Temperature modifies the association between air pollution and respiratory disease hospital admissions in an industrial area of South Africa: The Vaal Triangle Air Pollution Priority Area
Keywords:Air pollution, PM10, PM2.5, NO2, SO2, O3, black carbon, apparent temperature; respiratory disease; hospital admissions; South Africa; heat effects; case-crossover
Background: Epidemiological studies reported independent effects of air pollution and temperature on health, yet these two
exposures are often treated as separate risk factors. Few studies investigated temperature effect modification on the health effects of
air pollution in Africa and none examined the effects of black carbon on respiratory disease (RD) hospitalisations. The aim of this study
was to determine whether the association between RD hospitalisations and air pollution in the Vaal Triangle Air Pollution Priority Area
was modified by apparent temperature (Tapp) during January 2013 to February 2020.
Methods: RD admission data (ICD10 J00-J99) were obtained from two hospitals located in Vanderbijlpark and Vereeniging. Ambient
PM10, PM2.5, BC, NO2, SO2 and O3, temperature and relative humidity data were obtained from six monitoring stations. A case-crossover epidemiological study design was applied. Lag0-1 was investigated, i.e. the average air pollutant level on the day and the day before hospitalisation. Models were adjusted for public holidays and Tapp. Effect modification was investigated by stratifying days into low, moderate and high Tapp days. Susceptibility by age and sex was investigated.

§ RECORD EXCERPTS
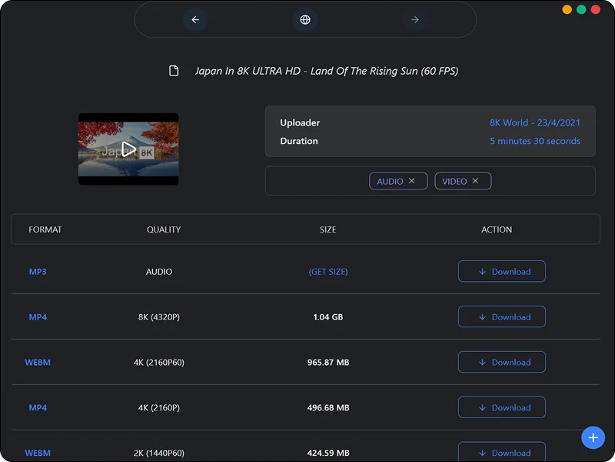
Task: Remove the VIDEO filter tag via X
Action: [x=475, y=181]
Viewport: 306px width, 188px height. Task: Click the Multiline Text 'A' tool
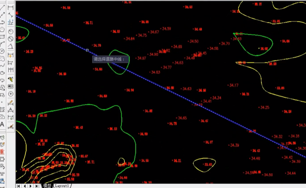(x=2, y=124)
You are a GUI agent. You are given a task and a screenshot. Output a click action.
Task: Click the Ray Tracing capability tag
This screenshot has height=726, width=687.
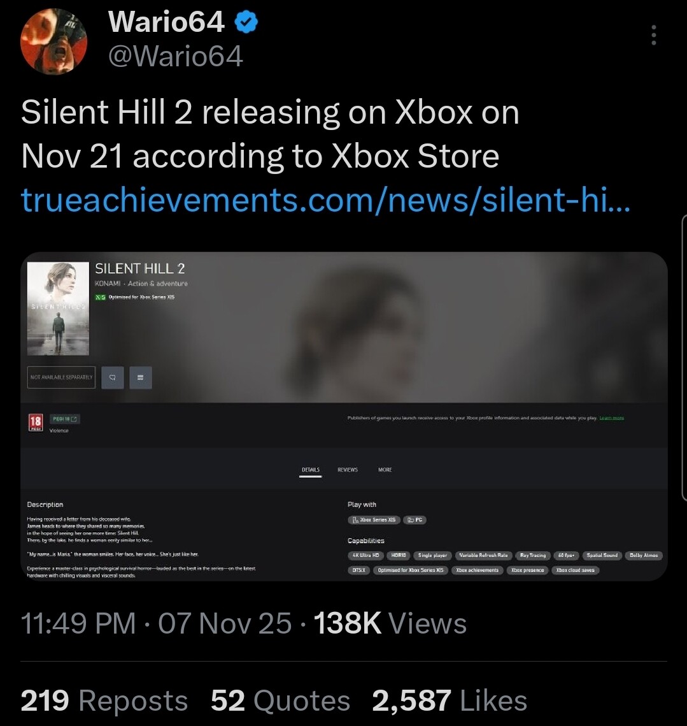pos(532,555)
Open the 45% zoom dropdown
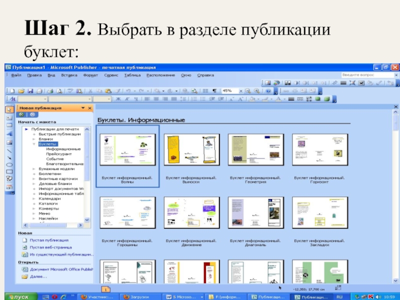Image resolution: width=400 pixels, height=300 pixels. tap(241, 91)
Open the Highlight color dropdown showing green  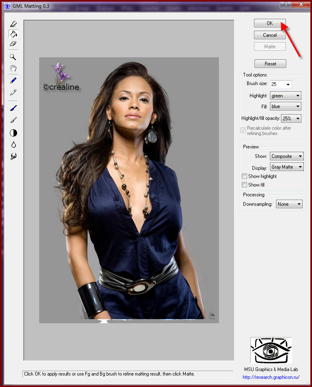(x=285, y=96)
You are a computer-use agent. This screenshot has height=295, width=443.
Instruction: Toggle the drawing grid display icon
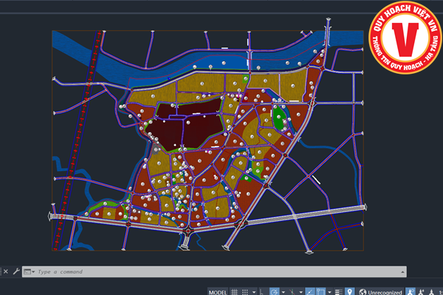[x=235, y=292]
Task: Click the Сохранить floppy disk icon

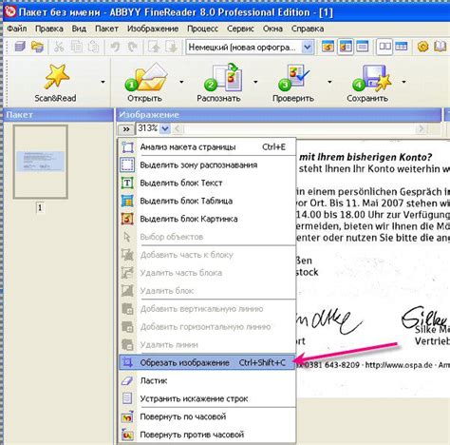Action: [372, 77]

§ ASSIGNED TASK 1
Summarize the study abstract in two sentences.
§ ASSIGNED TASK 2
Transcribe the stretch of the study abstract from "Methods: RD admission" through "sex was investigated.".
§ ASSIGNED TASK 3
Go on with the study abstract on air pollution, temperature and respiratory hospitalisations in the Vaal Triangle from where it stops.

§ EXERCISE RESPONSE 1
The study abstract describes research on whether apparent temperature modified the association between air pollution and respiratory disease hospitalisations in South Africa's Vaal Triangle Air Pollution Priority Area from January 2013 to February 2020. It used respiratory disease admission data from two hospitals in Vanderbijlpark and Vereeniging and pollutant, temperature and humidity data from six monitoring stations in a case-crossover design with lag0-1 exposures, adjusted for public holidays and apparent temperature, stratified days into low, moderate and high apparent temperature, and examined susceptibility by age and sex.

§ EXERCISE RESPONSE 2
Methods: RD admission data (ICD10 J00-J99) were obtained from two hospitals located in Vanderbijlpark and Vereeniging. Ambient
PM10, PM2.5, BC, NO2, SO2 and O3, temperature and relative humidity data were obtained from six monitoring stations. A case-crossover epidemiological study design was applied. Lag0-1 was investigated, i.e. the average air pollutant level on the day and the day before hospitalisation. Models were adjusted for public holidays and Tapp. Effect modification was investigated by stratifying days into low, moderate and high Tapp days. Susceptibility by age and sex was investigated.

§ EXERCISE RESPONSE 3
Results: Of the 43 386 hospital admissions, 50.9% (n=22 092) were women and 51.4% (n=22 304) were 0-14-year olds. Air pollutants
exceeded the daily WHO air quality guidelines generally on more than 50% of the days. In general, moderate Tapp worsened the effects of PM2.5, PM10, SO2 and BC, whilst the effects of NO2 and O3 were most pronounced on days with high Tapp. The elderly and females were more vulnerable to air pollution, especially on days with moderate Tapp.
Conclusions: These results indicate that the risk of RD hospitalisation due to ambient air pollution exposure is different on low,
moderate and high Tapp days in Vanderbijlpark and Vereeniging.